'''
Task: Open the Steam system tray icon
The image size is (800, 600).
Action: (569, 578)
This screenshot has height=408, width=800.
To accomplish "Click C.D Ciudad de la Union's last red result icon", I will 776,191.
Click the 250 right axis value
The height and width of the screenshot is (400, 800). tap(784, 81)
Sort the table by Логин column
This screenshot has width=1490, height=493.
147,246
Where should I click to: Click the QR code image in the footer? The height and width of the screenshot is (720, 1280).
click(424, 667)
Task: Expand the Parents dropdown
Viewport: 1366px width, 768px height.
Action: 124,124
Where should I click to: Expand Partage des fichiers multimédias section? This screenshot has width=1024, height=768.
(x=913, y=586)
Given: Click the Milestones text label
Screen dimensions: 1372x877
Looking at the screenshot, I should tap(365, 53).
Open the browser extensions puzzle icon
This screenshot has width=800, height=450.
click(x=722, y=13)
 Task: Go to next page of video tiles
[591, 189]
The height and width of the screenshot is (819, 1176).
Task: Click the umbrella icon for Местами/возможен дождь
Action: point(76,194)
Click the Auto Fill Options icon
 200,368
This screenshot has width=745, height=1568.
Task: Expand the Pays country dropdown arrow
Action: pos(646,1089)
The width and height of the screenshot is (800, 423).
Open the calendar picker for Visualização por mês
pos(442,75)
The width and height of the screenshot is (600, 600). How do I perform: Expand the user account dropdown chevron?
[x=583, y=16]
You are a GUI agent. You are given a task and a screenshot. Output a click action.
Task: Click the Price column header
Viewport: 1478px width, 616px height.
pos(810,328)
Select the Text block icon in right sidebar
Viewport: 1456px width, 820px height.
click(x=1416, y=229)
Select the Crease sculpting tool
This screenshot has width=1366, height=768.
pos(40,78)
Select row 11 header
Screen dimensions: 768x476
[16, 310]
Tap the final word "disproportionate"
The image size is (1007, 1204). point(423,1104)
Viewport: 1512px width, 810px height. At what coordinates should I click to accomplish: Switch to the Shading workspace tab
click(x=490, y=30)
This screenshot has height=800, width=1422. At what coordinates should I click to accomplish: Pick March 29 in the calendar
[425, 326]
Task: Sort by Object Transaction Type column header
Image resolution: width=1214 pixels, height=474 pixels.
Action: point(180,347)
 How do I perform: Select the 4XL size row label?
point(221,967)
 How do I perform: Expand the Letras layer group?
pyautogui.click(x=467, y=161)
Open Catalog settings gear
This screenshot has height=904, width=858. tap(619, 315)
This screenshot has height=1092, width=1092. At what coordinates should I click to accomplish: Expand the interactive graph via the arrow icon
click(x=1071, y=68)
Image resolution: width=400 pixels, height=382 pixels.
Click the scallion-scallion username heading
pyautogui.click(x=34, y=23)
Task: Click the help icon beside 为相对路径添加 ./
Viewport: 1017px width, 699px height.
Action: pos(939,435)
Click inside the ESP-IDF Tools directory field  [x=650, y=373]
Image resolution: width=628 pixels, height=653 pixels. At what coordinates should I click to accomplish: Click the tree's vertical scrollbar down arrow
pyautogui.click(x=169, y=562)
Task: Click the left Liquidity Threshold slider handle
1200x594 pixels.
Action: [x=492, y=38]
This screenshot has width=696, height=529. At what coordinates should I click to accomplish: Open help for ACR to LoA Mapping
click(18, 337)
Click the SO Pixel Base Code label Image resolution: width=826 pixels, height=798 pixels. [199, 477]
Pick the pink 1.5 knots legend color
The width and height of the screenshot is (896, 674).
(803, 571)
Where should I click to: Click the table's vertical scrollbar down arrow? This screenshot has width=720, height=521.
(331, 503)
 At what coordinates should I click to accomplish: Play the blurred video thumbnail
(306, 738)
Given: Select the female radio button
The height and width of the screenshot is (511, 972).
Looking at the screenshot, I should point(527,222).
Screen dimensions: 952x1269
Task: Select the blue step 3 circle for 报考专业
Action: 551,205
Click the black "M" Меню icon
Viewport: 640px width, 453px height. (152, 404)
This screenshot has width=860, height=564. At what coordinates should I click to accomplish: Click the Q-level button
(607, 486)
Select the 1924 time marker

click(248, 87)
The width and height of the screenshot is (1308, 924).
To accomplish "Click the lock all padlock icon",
'''
Search the material for the string "header" and return each line that has it.

Task: Click the Price column header
Select row 11 header
Task: Sort by Object Transaction Type column header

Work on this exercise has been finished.